A Hands-on Guide to Implementing DeBruijn Indicies (1)

Cite: The material in this blog post and subsequent related ones are very loosely based on (Abadi et al., 1991) and my own notes previously from taking 15-417 HOT Compilation. I have contributed no original ideas besides some code.

So I thought about just calling this article “Suffering with Substitutions”. That’s a equally suitable title at first glance since much of this code is very painful to write. Unsurprisingly I have yet to hear anyone express fondness with DeBruijn indicies, given the sheer amount of work it requires to prove a bajillion substitution theorems.

But given that I am getting old and I haven’t written any real serious code in almost 8 years, it turns out that the less you write code the worse you get (surprise!). So I thought it would be a fun (?) coding challenge to at least hone my skills a little bit, and if anything hopefully this would be educational for at least someone out there who is doing this for the first time.

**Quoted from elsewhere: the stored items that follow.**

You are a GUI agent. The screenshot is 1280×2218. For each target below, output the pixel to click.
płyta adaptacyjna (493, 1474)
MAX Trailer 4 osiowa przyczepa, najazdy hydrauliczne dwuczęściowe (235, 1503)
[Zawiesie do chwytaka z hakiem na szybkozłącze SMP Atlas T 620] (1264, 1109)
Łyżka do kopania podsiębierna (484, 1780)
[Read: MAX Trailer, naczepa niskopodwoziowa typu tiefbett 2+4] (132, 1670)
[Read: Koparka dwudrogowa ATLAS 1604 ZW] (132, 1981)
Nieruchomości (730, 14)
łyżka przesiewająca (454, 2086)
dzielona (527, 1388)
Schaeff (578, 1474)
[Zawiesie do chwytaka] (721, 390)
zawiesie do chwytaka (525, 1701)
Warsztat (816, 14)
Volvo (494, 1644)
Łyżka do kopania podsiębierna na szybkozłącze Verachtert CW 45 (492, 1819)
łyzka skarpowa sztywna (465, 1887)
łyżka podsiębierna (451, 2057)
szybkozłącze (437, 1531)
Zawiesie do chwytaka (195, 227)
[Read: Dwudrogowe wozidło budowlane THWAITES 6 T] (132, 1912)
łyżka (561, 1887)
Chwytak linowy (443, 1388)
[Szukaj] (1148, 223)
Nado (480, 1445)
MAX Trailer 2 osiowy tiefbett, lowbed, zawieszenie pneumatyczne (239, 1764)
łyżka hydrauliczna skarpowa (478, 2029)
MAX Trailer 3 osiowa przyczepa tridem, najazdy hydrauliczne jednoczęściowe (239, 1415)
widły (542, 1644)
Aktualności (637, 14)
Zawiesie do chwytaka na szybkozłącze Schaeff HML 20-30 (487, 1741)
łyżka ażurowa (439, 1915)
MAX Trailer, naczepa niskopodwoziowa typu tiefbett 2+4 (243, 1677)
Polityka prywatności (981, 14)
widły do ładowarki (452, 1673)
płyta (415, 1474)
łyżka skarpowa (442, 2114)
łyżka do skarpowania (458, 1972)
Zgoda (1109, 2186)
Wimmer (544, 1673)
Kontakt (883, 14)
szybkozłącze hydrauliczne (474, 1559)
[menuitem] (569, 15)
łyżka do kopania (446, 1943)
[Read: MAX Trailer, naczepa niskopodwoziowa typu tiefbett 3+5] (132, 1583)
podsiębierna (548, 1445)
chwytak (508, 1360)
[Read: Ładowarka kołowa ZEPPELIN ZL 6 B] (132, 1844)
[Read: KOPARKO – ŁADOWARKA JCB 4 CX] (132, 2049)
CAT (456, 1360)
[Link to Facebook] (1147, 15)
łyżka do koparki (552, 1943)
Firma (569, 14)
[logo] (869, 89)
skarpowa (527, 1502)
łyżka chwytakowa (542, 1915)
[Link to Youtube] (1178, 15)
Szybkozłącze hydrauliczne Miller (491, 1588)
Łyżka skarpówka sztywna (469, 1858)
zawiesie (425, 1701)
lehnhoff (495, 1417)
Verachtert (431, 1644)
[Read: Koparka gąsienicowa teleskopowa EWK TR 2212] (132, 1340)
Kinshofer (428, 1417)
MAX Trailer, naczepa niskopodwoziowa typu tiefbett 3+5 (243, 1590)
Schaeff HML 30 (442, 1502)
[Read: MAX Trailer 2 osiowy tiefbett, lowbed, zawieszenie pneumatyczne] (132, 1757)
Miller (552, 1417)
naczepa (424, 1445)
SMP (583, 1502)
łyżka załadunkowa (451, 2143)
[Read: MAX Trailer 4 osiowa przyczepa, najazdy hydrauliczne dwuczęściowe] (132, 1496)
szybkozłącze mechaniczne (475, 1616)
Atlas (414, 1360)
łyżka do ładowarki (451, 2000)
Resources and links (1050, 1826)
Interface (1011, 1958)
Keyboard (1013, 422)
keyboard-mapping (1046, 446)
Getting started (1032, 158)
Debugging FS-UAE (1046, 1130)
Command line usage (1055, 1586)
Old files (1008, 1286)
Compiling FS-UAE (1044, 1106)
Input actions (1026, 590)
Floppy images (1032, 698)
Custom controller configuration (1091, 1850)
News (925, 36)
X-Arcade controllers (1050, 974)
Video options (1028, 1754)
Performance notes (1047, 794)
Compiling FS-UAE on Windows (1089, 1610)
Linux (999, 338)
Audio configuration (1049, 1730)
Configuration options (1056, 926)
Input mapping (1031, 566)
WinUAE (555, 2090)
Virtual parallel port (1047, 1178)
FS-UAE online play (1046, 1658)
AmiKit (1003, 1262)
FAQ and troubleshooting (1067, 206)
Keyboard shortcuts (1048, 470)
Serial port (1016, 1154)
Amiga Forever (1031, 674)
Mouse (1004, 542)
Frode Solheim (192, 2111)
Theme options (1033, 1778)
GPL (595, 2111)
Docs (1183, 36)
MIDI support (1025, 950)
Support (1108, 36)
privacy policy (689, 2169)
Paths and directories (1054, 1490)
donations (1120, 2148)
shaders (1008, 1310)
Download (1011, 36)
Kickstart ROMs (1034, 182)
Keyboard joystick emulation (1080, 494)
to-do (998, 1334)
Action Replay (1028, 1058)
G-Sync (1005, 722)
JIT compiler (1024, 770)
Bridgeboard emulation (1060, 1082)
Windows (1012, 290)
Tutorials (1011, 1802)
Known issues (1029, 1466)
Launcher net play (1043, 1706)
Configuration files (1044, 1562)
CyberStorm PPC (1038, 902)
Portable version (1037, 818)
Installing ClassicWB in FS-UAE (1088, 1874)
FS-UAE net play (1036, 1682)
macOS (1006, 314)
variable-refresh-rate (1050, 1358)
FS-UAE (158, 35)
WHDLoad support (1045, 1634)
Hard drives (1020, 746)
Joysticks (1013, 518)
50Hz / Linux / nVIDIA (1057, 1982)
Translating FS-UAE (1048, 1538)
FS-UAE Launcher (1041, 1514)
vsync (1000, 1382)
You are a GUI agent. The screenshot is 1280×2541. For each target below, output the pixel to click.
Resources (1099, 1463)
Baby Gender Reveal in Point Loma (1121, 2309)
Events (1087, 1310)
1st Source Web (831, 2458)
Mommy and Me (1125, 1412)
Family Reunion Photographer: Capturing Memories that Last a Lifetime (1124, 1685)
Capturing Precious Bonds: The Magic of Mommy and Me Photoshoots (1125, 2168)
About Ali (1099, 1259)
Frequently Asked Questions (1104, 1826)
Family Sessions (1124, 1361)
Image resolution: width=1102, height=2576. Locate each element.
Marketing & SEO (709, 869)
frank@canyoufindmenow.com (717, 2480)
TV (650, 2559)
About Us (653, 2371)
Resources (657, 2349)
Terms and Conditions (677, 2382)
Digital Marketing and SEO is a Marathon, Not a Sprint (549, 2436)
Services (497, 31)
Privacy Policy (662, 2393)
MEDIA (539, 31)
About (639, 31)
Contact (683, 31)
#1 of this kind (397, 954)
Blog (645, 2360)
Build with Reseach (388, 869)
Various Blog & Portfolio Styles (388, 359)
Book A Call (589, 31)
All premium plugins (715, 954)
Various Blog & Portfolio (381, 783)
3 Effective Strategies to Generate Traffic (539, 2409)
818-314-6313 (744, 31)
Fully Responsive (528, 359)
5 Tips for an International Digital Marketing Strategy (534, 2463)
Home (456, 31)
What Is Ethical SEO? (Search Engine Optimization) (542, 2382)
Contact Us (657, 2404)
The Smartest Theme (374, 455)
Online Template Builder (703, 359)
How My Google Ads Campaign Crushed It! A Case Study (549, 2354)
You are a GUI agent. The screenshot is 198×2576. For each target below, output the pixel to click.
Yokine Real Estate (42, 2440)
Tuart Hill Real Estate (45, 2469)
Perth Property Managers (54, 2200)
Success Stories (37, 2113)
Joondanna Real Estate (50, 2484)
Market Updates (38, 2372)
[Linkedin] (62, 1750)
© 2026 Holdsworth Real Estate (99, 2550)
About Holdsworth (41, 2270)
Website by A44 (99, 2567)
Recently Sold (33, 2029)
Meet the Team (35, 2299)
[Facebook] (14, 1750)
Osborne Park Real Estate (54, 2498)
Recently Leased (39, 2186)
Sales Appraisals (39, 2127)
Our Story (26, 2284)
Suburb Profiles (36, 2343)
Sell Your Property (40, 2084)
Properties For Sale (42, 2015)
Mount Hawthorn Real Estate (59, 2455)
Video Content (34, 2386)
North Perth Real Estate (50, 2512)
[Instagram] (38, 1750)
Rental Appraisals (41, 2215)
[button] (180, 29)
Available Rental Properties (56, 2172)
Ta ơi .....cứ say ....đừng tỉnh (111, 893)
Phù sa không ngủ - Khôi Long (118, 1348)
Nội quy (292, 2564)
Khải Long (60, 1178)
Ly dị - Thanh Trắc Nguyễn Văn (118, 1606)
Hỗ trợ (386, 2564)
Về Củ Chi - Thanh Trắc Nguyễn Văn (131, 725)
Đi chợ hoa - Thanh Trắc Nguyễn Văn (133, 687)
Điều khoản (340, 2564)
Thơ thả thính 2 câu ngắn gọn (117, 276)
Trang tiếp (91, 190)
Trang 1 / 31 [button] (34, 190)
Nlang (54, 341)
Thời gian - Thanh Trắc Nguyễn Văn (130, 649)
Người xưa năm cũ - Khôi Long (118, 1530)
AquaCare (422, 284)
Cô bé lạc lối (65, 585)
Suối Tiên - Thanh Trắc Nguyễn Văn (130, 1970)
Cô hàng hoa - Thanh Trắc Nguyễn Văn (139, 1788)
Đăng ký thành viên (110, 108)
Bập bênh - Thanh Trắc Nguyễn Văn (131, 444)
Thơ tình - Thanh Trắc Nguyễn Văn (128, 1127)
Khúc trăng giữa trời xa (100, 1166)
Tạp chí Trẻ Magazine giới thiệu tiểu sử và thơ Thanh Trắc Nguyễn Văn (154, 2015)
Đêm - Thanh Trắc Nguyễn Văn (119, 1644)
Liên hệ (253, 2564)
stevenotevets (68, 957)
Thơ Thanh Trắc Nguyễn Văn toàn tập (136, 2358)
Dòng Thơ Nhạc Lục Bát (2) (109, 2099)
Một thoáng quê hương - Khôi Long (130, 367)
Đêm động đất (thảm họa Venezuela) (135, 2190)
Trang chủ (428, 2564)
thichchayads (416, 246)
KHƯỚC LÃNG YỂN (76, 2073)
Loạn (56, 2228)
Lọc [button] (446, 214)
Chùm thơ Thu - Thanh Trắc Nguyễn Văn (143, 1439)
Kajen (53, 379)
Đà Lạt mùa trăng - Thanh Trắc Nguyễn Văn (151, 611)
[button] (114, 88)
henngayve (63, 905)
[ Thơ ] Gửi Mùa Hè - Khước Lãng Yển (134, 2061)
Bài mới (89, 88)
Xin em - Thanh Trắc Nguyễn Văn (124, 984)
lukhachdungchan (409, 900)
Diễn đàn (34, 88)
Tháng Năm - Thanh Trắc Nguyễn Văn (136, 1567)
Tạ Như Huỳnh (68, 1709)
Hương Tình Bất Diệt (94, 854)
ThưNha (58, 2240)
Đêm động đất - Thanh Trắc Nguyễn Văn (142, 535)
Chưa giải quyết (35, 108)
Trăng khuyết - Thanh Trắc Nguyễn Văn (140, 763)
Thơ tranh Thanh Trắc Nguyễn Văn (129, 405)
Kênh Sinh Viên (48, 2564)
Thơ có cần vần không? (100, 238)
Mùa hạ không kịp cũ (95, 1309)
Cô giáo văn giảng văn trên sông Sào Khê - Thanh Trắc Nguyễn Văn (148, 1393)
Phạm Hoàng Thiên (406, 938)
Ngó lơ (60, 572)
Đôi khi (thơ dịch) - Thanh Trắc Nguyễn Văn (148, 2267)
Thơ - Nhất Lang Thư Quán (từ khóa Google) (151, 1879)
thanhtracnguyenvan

So here I will develop the material from scratch, explaining what DeBruijn indicies are and how to actually code them up, in perhaps way too much detail. I assume very little in terms of prerequisites, besides some basic beginner knowledge in programming languages that is taught at an undergraduate level.

The Problem

As is tradition, we start with the simply typed lambda calculus. The reason we start here is that this is a particularly simple case (first order) to implement, at least relatively speaking. We will work with two sorts: types ($\tau$) and terms ($e$), and two types: the unit type and arrow type.

\begin{equation} \tau ::= \mathbb{1} \space | \space \tau \rightarrow \tau’ \end{equation} \begin{equation} e ::= () \space | \space x \space | \space \lambda (x : \tau). e \space | \space app(e, e’) \end{equation}

Note that the abstract syntax for lambda is $\lambda(\tau, x.e)$. For those who are not used to this presentation, it just means that $x$ is bound in $e$ and not in $\tau$.

With the following rules for the typing judgement $\bbox[5px, border: 2px solid blue]{\Gamma \vdash e : \tau}$:

var:

\[\begin{align} x : \tau \in \Gamma \nonumber \\ \hline \nonumber \\ \Gamma \vdash x : \tau \nonumber \\ \end{align}\]

$\mathbb{1}$-intros:

\[\begin{align} \nonumber \\ \hline \nonumber \\ \Gamma \vdash () : \mathbb{1} \nonumber \\ \end{align}\]

arrow-intros:

\[\begin{align} & \Gamma , x : \tau \vdash e : \tau' \nonumber \\ & \hline \nonumber \\ & \Gamma \vdash \lambda (x : \tau). e : \tau \rightarrow \tau' \nonumber \\ \end{align}\]

arrow-elim:

\[\begin{align} & \Gamma \vdash e_1 : \tau \rightarrow \tau' & \Gamma \vdash e_2 : \tau \nonumber \\ & \hline \nonumber \\ & \Gamma \vdash app(e_1, e_2) : \tau' \nonumber \\ \end{align}\]

Simple enough? Now let’s look at problems in terms of implementation.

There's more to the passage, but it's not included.